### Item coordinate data
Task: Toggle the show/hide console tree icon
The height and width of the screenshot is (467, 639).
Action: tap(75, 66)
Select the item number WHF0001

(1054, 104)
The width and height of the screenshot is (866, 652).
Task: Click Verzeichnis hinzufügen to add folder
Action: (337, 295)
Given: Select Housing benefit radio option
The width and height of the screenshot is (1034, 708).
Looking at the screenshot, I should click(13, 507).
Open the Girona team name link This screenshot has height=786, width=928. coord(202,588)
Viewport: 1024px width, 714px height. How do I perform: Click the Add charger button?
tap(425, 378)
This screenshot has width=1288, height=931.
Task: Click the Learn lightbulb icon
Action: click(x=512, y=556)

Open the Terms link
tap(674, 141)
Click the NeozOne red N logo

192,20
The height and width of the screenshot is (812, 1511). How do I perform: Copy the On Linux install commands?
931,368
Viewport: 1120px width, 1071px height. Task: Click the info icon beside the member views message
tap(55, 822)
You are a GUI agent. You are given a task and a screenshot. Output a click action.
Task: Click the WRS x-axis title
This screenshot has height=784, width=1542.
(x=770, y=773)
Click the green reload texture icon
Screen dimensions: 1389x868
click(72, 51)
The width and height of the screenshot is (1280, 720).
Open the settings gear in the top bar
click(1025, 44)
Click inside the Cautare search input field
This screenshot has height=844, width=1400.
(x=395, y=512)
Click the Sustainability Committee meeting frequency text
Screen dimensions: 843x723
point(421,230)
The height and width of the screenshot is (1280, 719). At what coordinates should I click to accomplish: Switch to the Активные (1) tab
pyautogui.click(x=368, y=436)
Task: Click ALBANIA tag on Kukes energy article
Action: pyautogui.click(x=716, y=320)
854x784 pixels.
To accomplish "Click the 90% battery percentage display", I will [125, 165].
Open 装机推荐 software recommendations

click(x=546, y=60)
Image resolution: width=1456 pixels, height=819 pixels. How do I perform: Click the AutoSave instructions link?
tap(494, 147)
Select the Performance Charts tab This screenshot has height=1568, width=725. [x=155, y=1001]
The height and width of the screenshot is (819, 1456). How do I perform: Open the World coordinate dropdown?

### Work to be completed
Reproduce word for word the entries from the very beginning up to and including the line containing "Action: (337, 295)".

### Final result
Task: Toggle the show/hide console tree icon
The height and width of the screenshot is (467, 639).
Action: tap(75, 66)
Select the item number WHF0001

(1054, 104)
The width and height of the screenshot is (866, 652).
Task: Click Verzeichnis hinzufügen to add folder
Action: (337, 295)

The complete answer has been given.